* [Texto de lectura]

Con el tiempo comprendí que la quería, pero había decidido no quererla. Y es en el epicentro de esa decisión donde radicaba el engaño que me impidió escribir aquel poema. En los miedos del amor, el odio siempre es la salida más sencilla. Se trata de una de esas tantísimas particularidades de la naturaleza humana que parecen hechas a propósito para confundirnos. El odio es un amor cobarde que se rebela y se protege, suicidándose. O, por decirlo de otro modo, el odio es una farsa. A mí me parece un peaje innecesario tener que haber odiado para saberlo, pero supongo que todo en la vida tiene un riesgo; y el mayor de todos es no asumir lo antes posible que estamos condenados a la valentía.

* [Filas registradas]
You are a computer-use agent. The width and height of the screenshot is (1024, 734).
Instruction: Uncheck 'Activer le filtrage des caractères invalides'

---

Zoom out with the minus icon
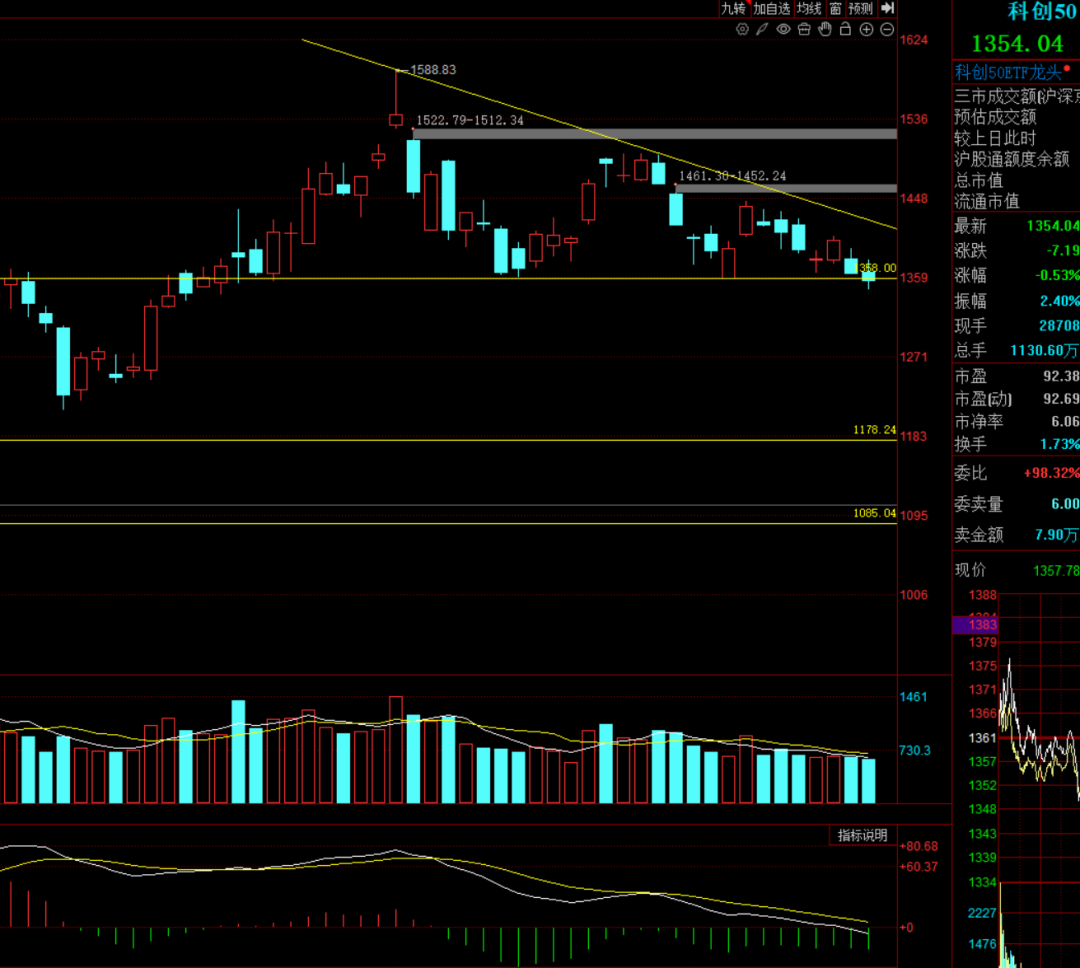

* [Enunciado]
Según el texto de lectura, ¿cuál es el mayor de todos los riesgos de la vida?

* [Respuesta]
No asumir lo antes posible que estamos condenados a la valentía.